Highlights & Insights¶
- Clever utilization of 3D VAE temporal compression: Effectively converting the inherent temporal mapping of 3D VAEs into an attribution signal. This "forensics by model architecture features" paradigm can be extended to other tasks leveraging specific components.
- Differential reconstruction eliminates content bias: By using the ratio of normal/corrupted reconstruction rather than absolute error, the signal relies solely on VAE distribution matching, significantly enhancing robustness.
- Practicality of few-shot and training-free approach: Reaching 90% accuracy with only 20 samples without training models is highly practical in an era where new models emerge constantly.
Limitations & Future Work¶
- Accuracy drops to 85.3% on LTX-Video due to decoder denoising; adaptation may be required for future models with more complex VAE designs.
- Currently only supports white-box access to the VAE, making it difficult for third parties other than model owners to use.
- Robustness after video compression (e.g., H.264/H.265) has not been discussed.
- Attribution might fail when multiple models share the same VAE (e.g., fine-tuning based on the same foundation model).
- Future directions: Exploring attribution under black-box settings and integrating frequency domain analysis to enhance detection for complex VAEs.
Related Work & Insights¶
- vs AEDR: An image attribution method using VAE reconstruction consistency. SWIFT extends this to video, with the key innovation being the use of temporal differential reconstruction rather than pure spatial reconstruction, improving accuracy from 73.6% to 94.0%.
- vs RONAN/LatentTracer: Gradient optimization-based image attribution methods with high computational overhead. SWIFT requires no gradient optimization, only forward encoding/decoding.

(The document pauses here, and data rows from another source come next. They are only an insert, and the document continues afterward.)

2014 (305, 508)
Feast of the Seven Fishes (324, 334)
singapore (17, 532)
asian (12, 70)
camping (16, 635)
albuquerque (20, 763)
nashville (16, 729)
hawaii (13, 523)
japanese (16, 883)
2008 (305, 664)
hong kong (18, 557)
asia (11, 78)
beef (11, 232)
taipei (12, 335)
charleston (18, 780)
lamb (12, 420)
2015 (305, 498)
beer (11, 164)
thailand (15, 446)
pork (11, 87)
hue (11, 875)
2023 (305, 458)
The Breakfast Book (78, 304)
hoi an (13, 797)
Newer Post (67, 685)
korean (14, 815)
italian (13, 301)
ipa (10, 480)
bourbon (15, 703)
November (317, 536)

- vs Watermarking: Watermarking requires modifying the generation pipeline, whereas SWIFT is entirely passive and transparent to the generation process.
Rating¶
- Novelty: ⭐⭐⭐⭐⭐ First to define this task, clever use of 3D VAE temporal features, unique differential reconstruction approach.
- Experimental Thoroughness: ⭐⭐⭐⭐ Extensive evaluation across 5 models with detailed ablations, though lacking video compression robustness tests.
- Writing Quality: ⭐⭐⭐⭐ Clear formal definitions, though some notation is slightly redundant.
- Value: ⭐⭐⭐⭐⭐ Highly practical; the few-shot training-free paradigm has significant application prospects in AI safety.